As the result of a string of reissues at the beginning of 2004, Arthur Russell has risen to posthumous prominence as a ravenous pluralist and unsung innovator who did not achieve due recognition prior to his untimely death from AIDS in 1992. With each re-pressing or unreleased gem it becomes increasingly clear how intriguing, enduringly relevant, and singular his work was, despite his involvement in such a disparate array of musical activity.
 
While alive, Russell was on the periphery of each of the scenes with which he was superficially affiliated. While some of his dance tracks were touted by the most important disco DJs—Larry Levan, Nicky Siano, and Walter Gibbons—other tracks were too dissonant or delicate for the dance floor. Though he was curator of the Kitchen, and was celebrated among some of the most pivotal downtown figures, including Philip Glass, his more experimental left-field ensemble pieces were too tentative and fey to match the more brazen aesthetic favoured across the Downtown avant-rock and new-composition scenes of the day. Despite their depth and beauty, his ethereal cello-and-voice songs were too transparent and intangible for him to become a part of the singer-songwriter world.
 
Some journalists and, even to an extent, the Russell documentary Wild Combination, tend to eulogize the spiritual and otherworldly aspects of Russell and his music, to the exclusion of all else. Tim Lawrence’s portrait, however, captures Russell’s idiosyncratic, complex, and contradictory nature in vivid detail. Lawrence paints Russell not just as the mystical-cello-sage-cum-disco-Buddhist, but also the shy, stubbornly opaque, restless individual who could be as befuddlingly aloof as he was musically gifted. Hold On To Your Dreams casts light on the true breadth of his vision by also charting his various false starts, one-off collaborations (who would’ve imagined Russell collaborating with Vin Diesel, who was then a budding rapper?), and chance meetings.

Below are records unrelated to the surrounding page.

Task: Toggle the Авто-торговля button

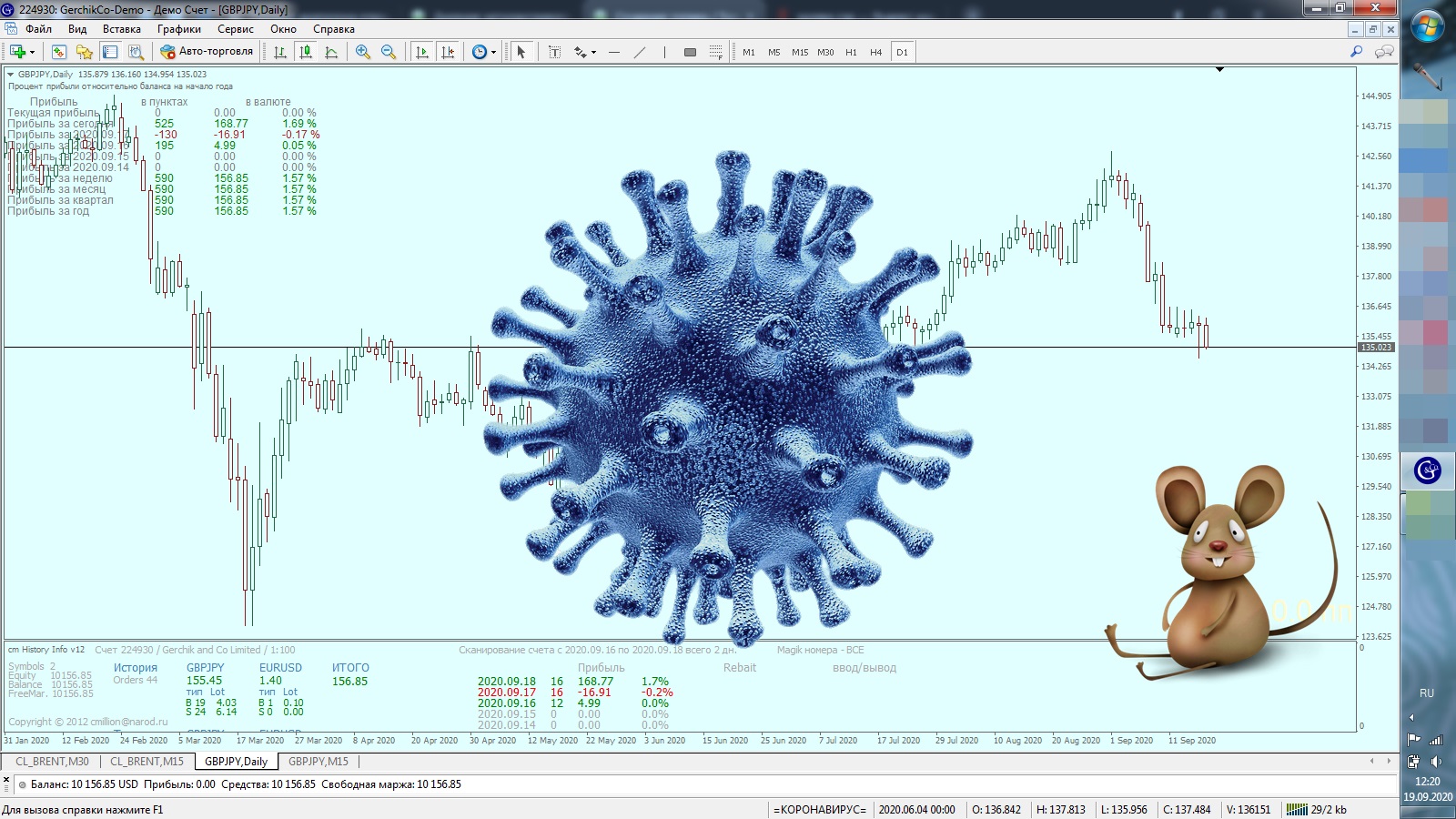Action: pyautogui.click(x=207, y=52)
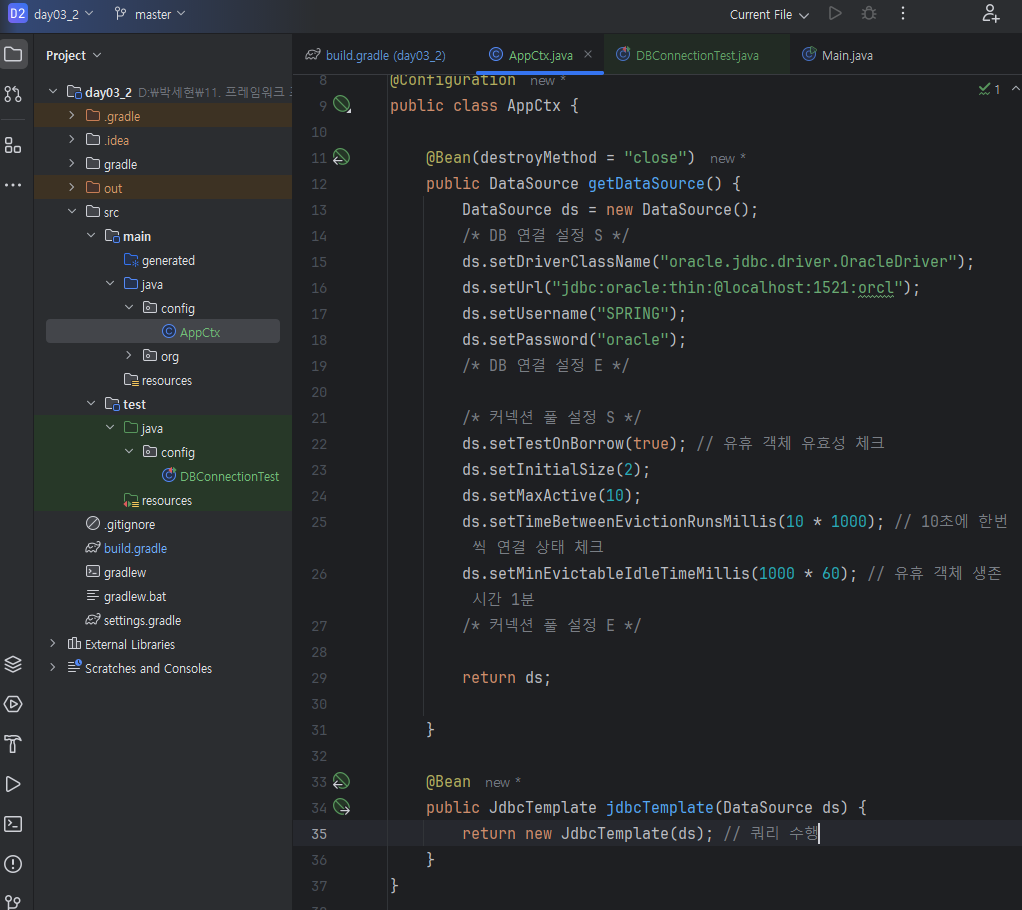Open the Structure tool window icon
Image resolution: width=1022 pixels, height=910 pixels.
13,146

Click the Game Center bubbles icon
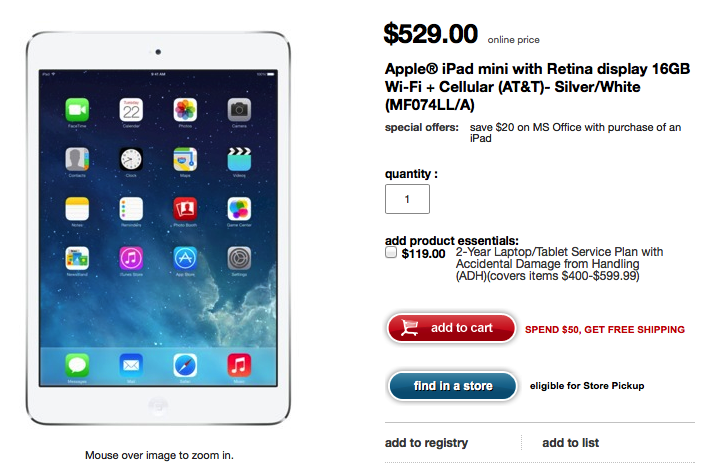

It also endeavours to reconcile the seemingly polarized musical worlds inhabited by its subject.
 
Moreover, while Hold On To Your Dreams does offer a yet-unforeseen full picture of Arthur Russell himself, it uses its subject as a foggy lens through which to glimpse the cultural climate of New York City during one of the most crucial and artistically vibrant eras. Lawrence, drawing on the engagingly fragmentary style of his excellent critical evaluation of disco, Love Saves The Day, carefully situates us within the landscape that informed Russell’s work, and which Russell gently informed as well. Never one to essentialize or oversimplify though, Lawrence also is careful to trace the complex, and decidedly Downtown, network in which Russell participated. He mounts a critique of the Downtown scene, which for all its pluralism somehow didn’t manage to fully grasp the more delicate sensibilities of the cellist.
 
One is left with the impression that this critical appraisal of Russell’s work is long overdue. Though thoughtfully cautious about such narratives, Lawrence makes a cogent, if appropriately idiosyncratic, case for inducting Russell into the list of brilliant American maverick musicians.